A lot of people are using vendor-specific JSON (or in PostgreSQL: JSONB) data types. We should support those types natively and bind them to a string representation in Java.
If users prefer to bind the types to something like Jackson or gson, they can do so easily by using a Converter. The same can be done for JSR 367 bindings.
Some useful information about JSON standards compliance:
https://obartunov.livejournal.com/200076.html
Support is being added for:
See also: #7235
Would it be possible to at least provide an example implementation of Binding that simply translates any Postgres jsonb field to String and vice versa?

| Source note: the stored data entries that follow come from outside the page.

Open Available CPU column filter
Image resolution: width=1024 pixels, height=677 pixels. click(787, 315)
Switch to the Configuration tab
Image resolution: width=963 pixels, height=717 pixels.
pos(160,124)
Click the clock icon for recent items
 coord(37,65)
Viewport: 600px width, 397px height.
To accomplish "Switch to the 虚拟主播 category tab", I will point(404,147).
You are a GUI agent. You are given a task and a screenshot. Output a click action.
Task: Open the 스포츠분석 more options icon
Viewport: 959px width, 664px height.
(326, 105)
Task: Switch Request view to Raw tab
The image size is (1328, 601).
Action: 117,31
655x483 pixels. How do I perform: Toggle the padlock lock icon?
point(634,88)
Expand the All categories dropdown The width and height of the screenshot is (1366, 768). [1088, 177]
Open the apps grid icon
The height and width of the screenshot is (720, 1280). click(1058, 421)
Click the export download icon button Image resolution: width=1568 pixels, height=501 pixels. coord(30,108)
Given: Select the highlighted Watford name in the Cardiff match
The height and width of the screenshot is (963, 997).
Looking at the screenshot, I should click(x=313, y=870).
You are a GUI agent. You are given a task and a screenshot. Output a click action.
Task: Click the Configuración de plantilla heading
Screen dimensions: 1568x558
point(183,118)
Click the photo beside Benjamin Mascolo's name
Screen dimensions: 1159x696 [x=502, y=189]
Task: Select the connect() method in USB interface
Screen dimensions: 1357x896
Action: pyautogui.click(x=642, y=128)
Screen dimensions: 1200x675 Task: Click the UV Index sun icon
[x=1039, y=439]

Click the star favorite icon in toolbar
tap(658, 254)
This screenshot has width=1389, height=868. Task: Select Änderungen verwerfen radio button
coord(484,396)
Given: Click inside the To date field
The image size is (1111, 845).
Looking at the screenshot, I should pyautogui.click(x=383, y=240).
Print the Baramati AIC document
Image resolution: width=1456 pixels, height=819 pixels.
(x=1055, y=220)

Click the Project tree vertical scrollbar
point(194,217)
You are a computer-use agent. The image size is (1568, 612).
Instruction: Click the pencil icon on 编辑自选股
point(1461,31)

I read the docs (https://www.jooq.org/doc/3.11/manual/code-generation/custom-data-type-bindings/) and while most of it looks relatively straight-forward, from the example the sql() method looks relatively advanced and (more importantly) prone to errors and bugs when the implementor does not know anything about Jooq internals (but maybe it's not - hard to judge from my perspective).
In general I am a little disappointed that basic "jsonb as String" support is still not currently supported in Jooq. In plain JDBC it's actually relatively simple to deal with jsonb by manually dealing with PGobject, which I also wouldn't mind Jooq providing. Jooq implicitly does this, by just returning the JDBC object as Object by default, which happens to be a PGobject in the case of jsonb. But unfortunately it's a little ugly to deal with (with @Deprecated annotations and manual type casting).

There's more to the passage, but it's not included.